* **DATA LISTING**:
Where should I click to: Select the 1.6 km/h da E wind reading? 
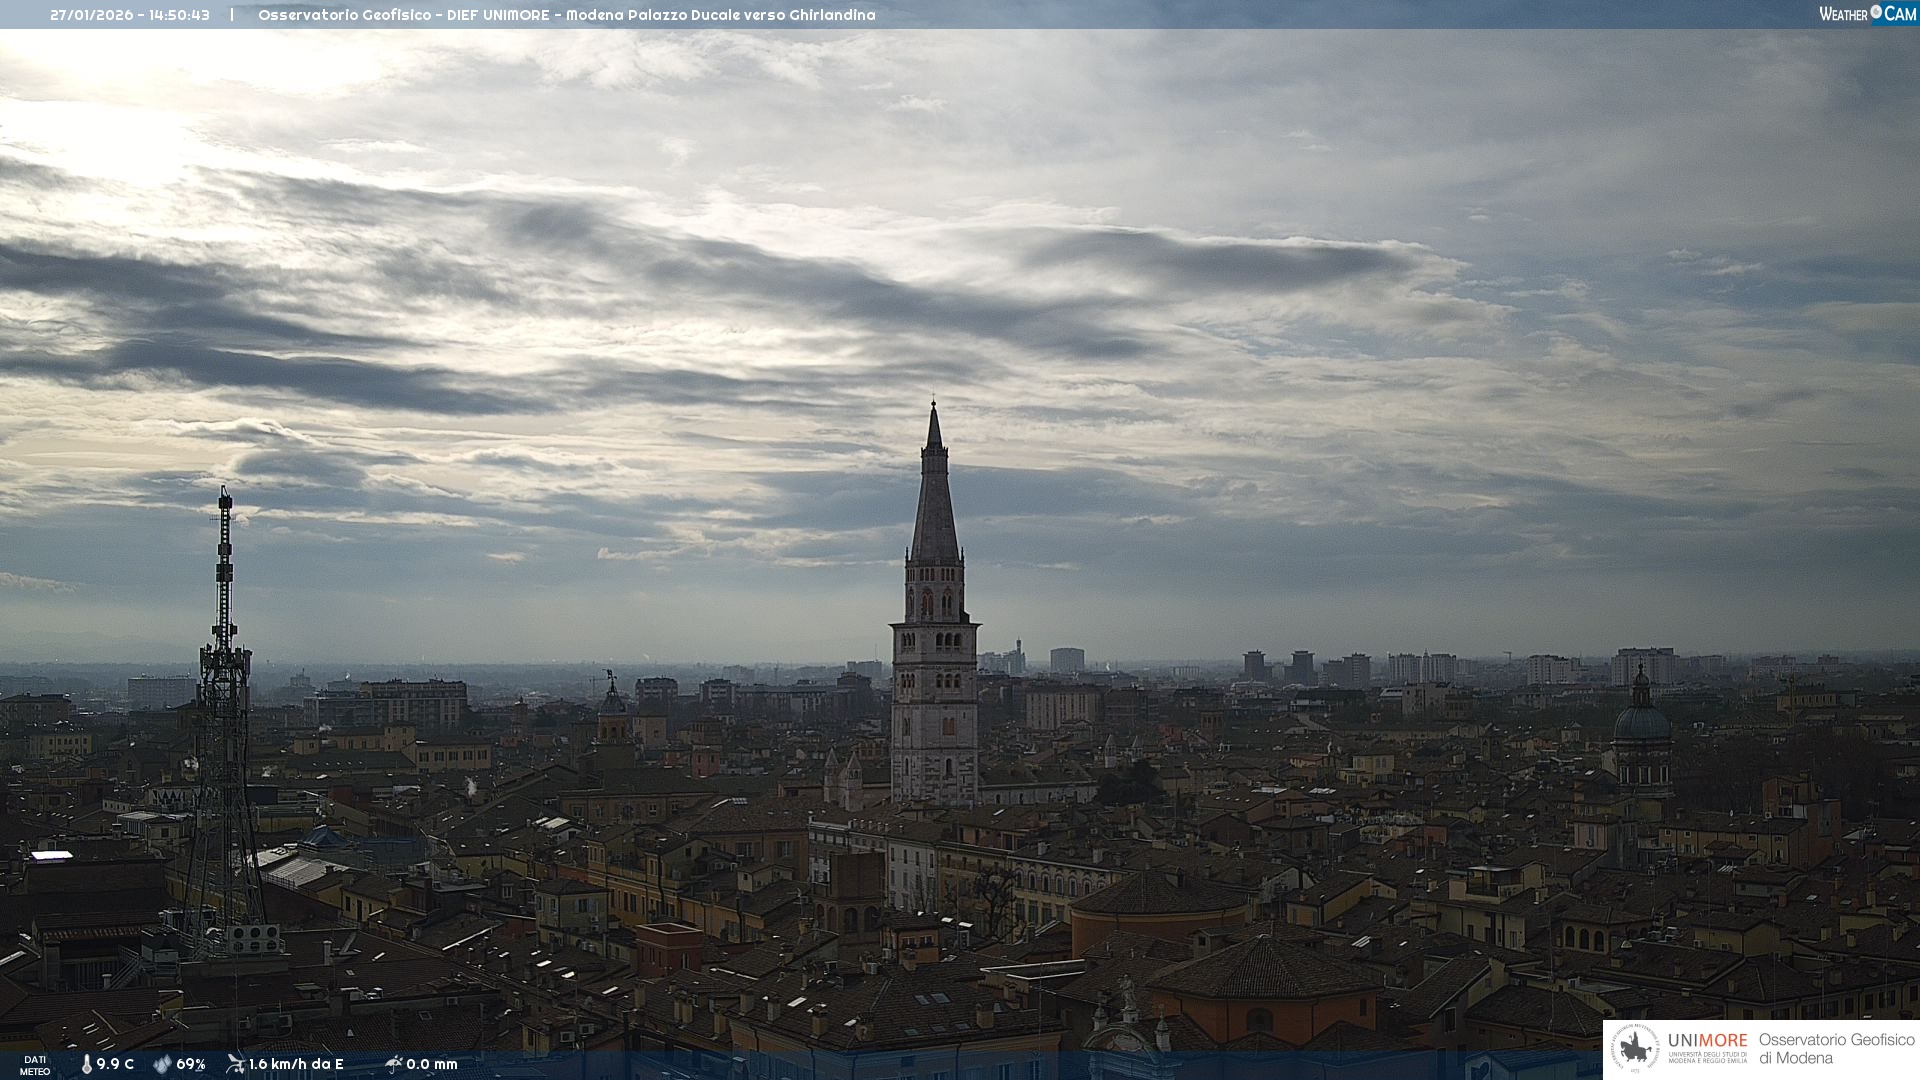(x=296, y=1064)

==

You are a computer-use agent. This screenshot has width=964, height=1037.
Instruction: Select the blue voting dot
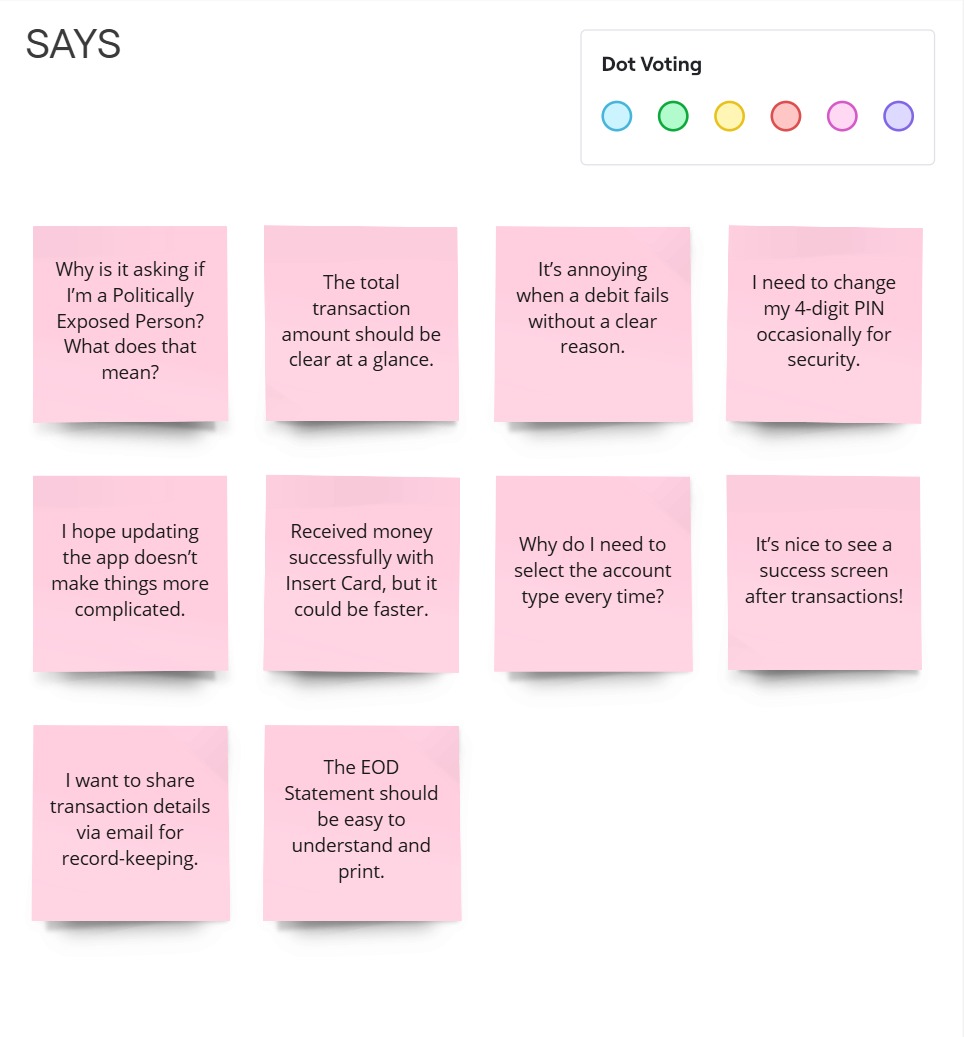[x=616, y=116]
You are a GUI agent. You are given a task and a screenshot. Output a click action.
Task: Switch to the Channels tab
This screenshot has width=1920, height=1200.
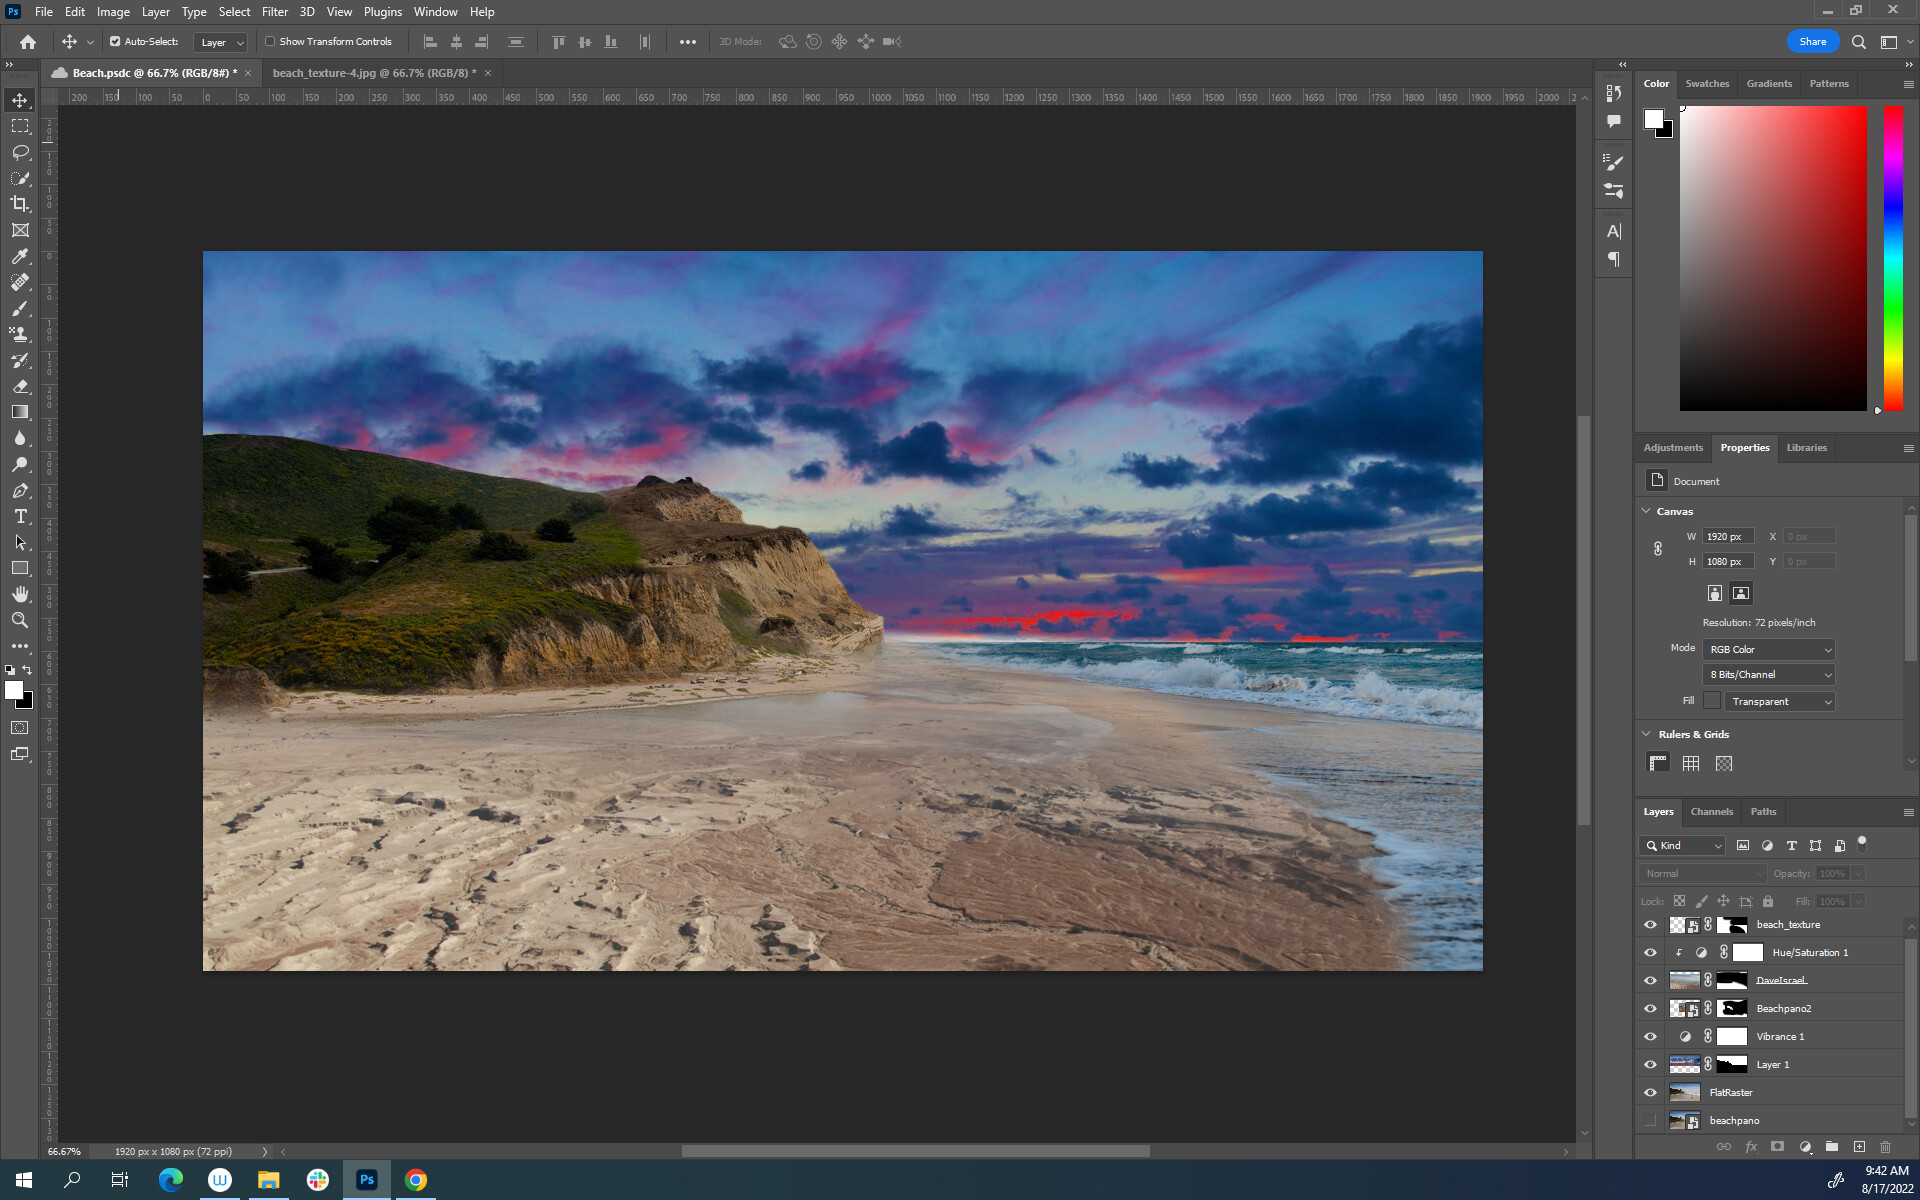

* * *

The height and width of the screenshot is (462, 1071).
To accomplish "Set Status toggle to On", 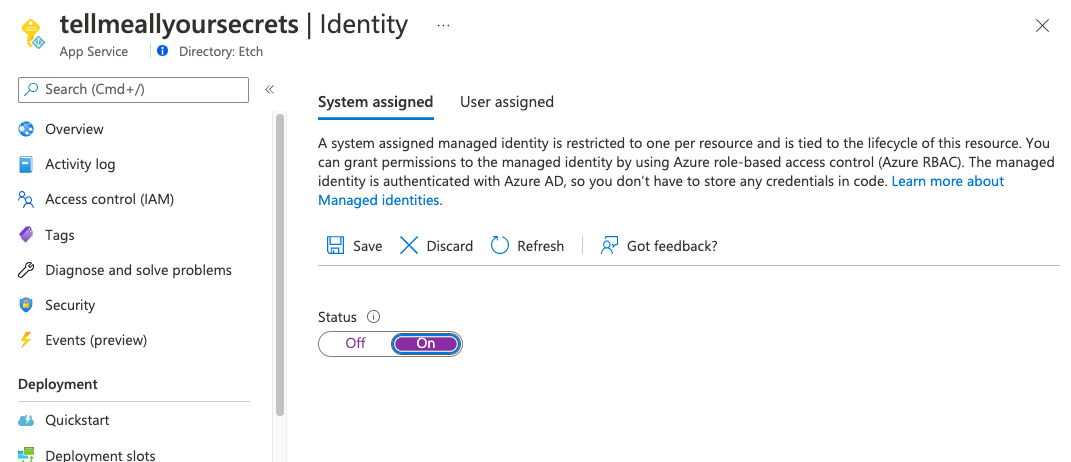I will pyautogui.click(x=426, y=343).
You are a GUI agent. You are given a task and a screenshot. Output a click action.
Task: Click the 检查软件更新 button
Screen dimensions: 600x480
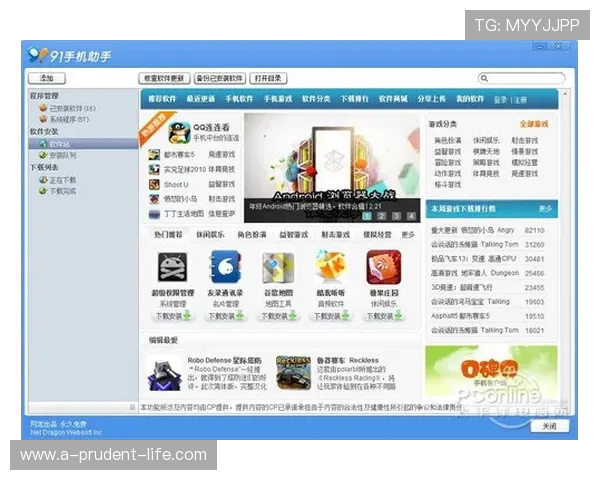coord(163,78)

* **WRITTEN PROBLEM**: Put the data from the line with "Where should I" up to and including the line with "(x=296, y=1064)" into a JSON list of strings, one string per line, skipping blank lines and leaving out the pictures.

* **RESULT BELOW**:
[
  "Where should I click to: Select the 1.6 km/h da E wind reading? ",
  "(x=296, y=1064)"
]